§ **Aim of the exercise**: To complete this task, print all the data below exactly but leave out the images.

Data excerpts:
+ + +
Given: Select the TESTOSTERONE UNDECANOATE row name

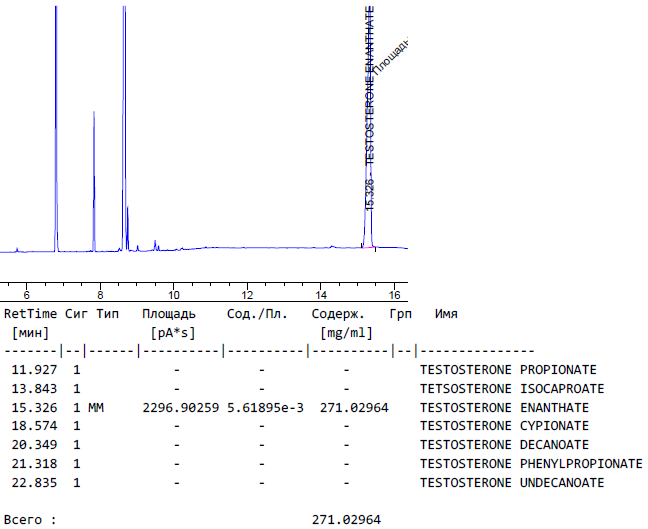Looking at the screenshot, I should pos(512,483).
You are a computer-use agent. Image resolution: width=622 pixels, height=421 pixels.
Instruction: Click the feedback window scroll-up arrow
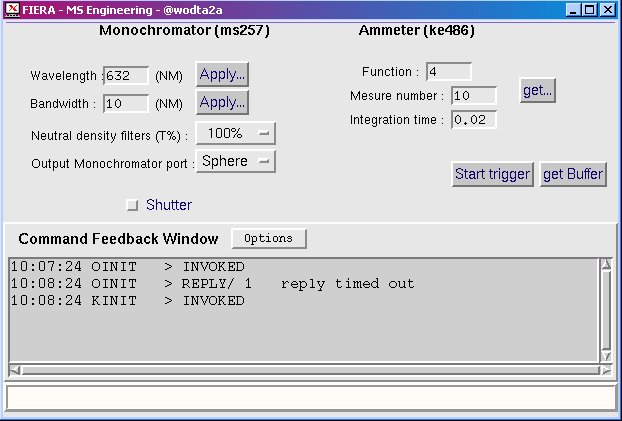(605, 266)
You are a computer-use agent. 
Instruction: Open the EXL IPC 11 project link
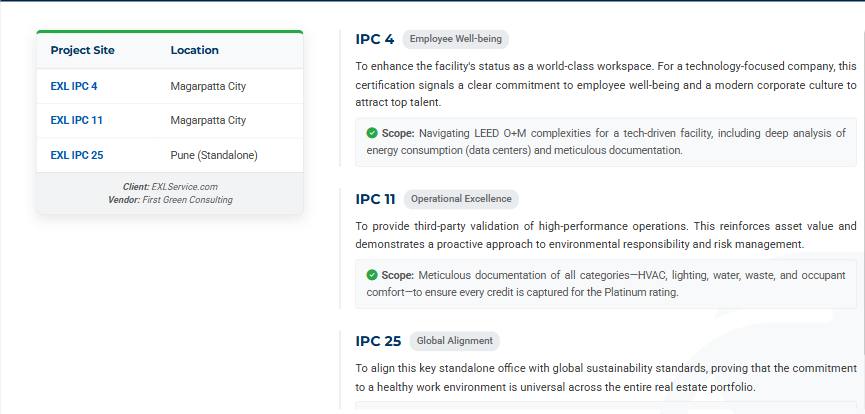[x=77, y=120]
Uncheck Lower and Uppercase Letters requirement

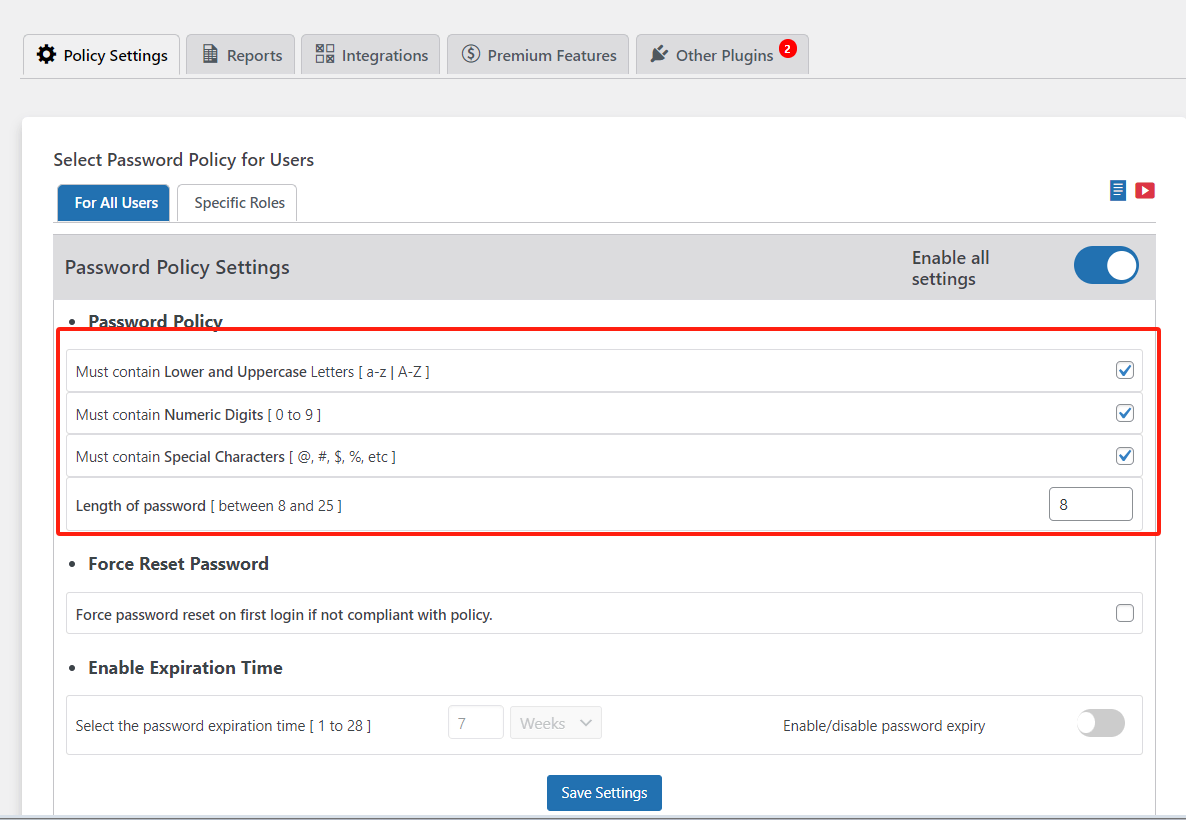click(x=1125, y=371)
+ + +
§ **Solved exercise**:
Given: Select the TESTOSTERONE UNDECANOATE row name

Looking at the screenshot, I should pos(512,483).
You are a computer-use agent. Image resolution: width=622 pixels, height=421 pixels.
Instruction: Click the feedback window scroll-up arrow
(605, 266)
You are a computer-use agent. 
Instruction: Open the EXL IPC 11 project link
[x=77, y=120]
Uncheck Lower and Uppercase Letters requirement

click(x=1125, y=371)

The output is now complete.